Director Debra Hoskins and her staff are working from folding tables in the office complex, protective sheets of plastic are on fixtures in the dressing rooms, and painters are applying more coats to surfaces that already look thoroughly painted.
But walk through the front door, and all you see is an enormous work of art by Arturo Sandoval; smooth, clean carpeting; and vast expanses of lobby awaiting patrons.
And Saturday night, the patrons will arrive for the first-ever ticketed concert at the EKU Center by country music superstar and onetime Richmond resident Wynonna Judd.
Never miss a local story.
As is recounted in several family memoirs, Judd's years in Richmond were modest times for her and her sister, Ashley, while their mother, Naomi, studied nursing at EKU. A chart-topping career with her mother as the Judds and now as a successful solo artist set the stage for her to return and inaugurate EKU's new stage with its first official concert.
Patrons will be greeted by venue with a main theater that seats 2,100 people, Central Kentucky's largest non-arena performing-arts space.
It has had a couple "soft-opening" events, as Hoskins referred to them: a campus event Thursday night, and before that, a primarily invitation-only event Sept. 9 featuring the Owensboro Symphony Orchestra, with a guest list that included Kentucky first lady Jane Beshear and U.S. Rep. Ben Chandler.
"You do those sort of events to see how things run and get the bugs out," says Hoskins, who discovered some "bugs."
That was particularly the case at the Sept. 9 event. She says the staff was taken by surprise by a larger-than-expected walk-up crowd that responded to a last-minute decision to open the event to the public. That led to a long line that clogged the center's main lobby and delayed the performance by an hour.
Hoskins says ticketing should not be a problem Saturday night because most of the tickets were sold in advance — the show was 85 percent sold as of midday Friday, she said — and ticketing equipment is in the box office this time, whereas everything was being done by hand at the Sept. 9 performance.
Patrons who have tickets at the will-call window will go to the right when they enter the front of the theater and, after receiving tickets, be directed to the level where their seats are.
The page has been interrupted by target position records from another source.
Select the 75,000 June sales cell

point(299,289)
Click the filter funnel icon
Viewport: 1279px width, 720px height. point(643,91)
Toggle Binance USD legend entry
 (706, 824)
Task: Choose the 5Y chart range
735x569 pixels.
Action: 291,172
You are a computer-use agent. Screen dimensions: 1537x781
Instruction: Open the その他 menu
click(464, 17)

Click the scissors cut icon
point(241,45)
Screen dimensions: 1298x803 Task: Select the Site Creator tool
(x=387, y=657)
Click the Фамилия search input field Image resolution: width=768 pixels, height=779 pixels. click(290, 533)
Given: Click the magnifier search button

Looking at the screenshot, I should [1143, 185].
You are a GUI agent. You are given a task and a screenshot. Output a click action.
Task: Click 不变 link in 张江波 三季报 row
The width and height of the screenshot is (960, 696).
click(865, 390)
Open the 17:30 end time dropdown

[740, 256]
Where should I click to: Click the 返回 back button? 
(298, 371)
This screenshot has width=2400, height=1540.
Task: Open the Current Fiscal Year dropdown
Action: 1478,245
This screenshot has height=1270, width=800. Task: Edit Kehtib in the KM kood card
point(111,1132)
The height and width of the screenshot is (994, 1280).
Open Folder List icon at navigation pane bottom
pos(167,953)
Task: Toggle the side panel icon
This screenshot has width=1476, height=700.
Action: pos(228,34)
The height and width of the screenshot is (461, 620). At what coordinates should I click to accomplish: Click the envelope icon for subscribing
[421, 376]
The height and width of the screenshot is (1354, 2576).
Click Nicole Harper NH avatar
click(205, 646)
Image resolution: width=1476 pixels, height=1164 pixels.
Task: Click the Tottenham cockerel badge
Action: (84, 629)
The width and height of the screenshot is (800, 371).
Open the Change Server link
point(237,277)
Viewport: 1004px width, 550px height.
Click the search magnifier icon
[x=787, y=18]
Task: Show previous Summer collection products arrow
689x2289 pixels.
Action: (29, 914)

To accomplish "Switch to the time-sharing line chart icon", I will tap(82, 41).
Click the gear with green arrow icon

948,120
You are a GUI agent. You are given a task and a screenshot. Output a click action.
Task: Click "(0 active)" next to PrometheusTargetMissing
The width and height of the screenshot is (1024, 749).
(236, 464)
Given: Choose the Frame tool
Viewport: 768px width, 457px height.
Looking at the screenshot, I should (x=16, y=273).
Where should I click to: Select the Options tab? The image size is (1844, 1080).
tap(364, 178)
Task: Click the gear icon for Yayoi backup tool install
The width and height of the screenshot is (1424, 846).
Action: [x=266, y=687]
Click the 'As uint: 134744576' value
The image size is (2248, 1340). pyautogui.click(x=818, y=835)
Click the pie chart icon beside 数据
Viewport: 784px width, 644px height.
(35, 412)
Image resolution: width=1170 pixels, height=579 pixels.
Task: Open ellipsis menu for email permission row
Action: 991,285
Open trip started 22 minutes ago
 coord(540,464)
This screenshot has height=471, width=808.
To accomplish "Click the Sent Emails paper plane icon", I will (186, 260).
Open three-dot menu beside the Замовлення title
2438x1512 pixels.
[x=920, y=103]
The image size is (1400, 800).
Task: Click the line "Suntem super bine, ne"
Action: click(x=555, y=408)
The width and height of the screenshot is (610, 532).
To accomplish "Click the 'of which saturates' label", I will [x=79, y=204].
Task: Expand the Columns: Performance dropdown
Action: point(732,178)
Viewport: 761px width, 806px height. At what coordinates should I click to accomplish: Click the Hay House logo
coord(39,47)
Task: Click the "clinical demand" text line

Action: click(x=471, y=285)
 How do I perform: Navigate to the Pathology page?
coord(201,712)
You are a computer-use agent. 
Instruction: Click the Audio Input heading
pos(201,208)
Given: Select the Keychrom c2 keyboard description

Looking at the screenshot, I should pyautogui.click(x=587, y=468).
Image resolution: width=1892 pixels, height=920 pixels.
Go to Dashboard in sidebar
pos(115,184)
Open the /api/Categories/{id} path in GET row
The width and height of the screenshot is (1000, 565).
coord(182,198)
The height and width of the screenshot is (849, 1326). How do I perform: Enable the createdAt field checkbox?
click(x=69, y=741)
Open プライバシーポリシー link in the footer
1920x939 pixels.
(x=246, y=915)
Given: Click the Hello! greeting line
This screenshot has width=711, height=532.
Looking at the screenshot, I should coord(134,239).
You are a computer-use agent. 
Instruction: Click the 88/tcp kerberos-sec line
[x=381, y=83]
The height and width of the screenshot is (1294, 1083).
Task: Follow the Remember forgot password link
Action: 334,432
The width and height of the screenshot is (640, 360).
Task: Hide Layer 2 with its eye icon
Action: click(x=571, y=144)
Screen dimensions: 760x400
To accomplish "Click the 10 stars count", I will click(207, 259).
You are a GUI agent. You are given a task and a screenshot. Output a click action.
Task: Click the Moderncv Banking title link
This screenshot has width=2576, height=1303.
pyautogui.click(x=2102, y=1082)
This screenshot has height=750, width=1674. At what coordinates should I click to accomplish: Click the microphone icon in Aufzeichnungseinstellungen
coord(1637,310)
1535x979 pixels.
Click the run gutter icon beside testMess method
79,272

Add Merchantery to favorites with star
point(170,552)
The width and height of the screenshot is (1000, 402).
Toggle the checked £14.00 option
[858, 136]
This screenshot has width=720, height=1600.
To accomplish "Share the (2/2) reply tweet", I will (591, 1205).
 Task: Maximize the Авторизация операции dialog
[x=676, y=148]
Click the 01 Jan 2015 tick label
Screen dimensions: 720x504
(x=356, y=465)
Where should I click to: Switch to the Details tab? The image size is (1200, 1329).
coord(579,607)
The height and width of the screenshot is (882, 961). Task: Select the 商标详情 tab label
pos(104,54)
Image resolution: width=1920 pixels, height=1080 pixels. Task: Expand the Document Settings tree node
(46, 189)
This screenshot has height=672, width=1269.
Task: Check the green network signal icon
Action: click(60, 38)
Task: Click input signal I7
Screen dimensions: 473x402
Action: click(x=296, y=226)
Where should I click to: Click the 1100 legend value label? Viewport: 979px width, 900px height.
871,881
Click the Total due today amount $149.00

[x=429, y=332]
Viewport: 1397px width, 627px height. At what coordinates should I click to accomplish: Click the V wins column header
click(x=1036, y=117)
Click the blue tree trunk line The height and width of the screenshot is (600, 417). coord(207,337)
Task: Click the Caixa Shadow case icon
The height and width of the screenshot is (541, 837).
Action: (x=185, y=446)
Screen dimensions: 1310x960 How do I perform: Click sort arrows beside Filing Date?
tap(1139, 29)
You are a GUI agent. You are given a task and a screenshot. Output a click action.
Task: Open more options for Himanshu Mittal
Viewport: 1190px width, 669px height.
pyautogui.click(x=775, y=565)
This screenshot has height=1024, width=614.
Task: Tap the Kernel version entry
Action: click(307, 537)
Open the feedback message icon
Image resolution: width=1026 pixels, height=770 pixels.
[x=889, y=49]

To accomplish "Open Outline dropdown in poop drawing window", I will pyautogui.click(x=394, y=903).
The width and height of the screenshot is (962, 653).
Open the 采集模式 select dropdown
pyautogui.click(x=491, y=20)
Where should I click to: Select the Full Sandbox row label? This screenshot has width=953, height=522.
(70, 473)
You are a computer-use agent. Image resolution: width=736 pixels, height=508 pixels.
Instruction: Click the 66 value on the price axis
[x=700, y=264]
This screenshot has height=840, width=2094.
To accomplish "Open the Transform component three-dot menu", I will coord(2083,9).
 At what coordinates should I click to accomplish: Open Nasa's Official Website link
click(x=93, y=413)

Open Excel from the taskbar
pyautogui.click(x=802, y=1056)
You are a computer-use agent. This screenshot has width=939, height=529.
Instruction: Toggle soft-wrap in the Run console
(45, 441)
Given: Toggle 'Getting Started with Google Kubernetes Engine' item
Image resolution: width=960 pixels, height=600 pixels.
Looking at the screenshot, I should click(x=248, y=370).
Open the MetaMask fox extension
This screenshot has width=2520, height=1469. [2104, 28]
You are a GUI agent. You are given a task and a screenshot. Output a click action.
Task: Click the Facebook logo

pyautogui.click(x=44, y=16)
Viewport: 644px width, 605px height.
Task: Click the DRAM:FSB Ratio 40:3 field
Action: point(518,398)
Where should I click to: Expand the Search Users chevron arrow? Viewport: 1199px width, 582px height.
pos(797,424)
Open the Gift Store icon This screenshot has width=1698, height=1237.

Hoskins notes that there is bar service on each level, so people who want drinks will not throng the lower levels.
In the theater, Hoskins said, all seating is angled toward the stage, and it is laid out in a staggered configuration so that no one should be stuck looking at the back of the head of the person in front of them.
Judd's show does not come with exceptional bells and whistles, but the theater itself is designed to be able to accommodate the largest of Broadway touring productions.
Hoskins says it was built to specifications of Miss Saigon, which includes a helicopter in one scene. "We could get the helicopter in here," Hoskins says. She is looking at other shows for future seasons, including Wicked, which is too large to have been presented at the Lexington Opera House or other area venues.
The EKU Center is awaiting word on whether it will be selected to host one of the 2012 presidential debates. Hoskins says that scouts for the debate commission looked favorably on the spaciousness of the center's backstage area, which would easily be able to accommodate security for the candidates.
But those are future concerns. The focus for this weekend is getting the center open and its inaugural season going. Online ticket sales, which had previously been unavailable, will be live as of Monday, Hoskins said.
And even in the main places that patrons will see, there will continue to be changes, including permanent bars being built and the installation of a sound system that is en route to Richmond but that Hoskins hopes to have in place by the Peter Frampton concert on Oct. 4. (Wynonna will use her own system, augmented by a company hired out of Louisville.)
For the most part, though, the seats are bolted in, the paint is on the walls and the lights are in place. It's showtime at EKU.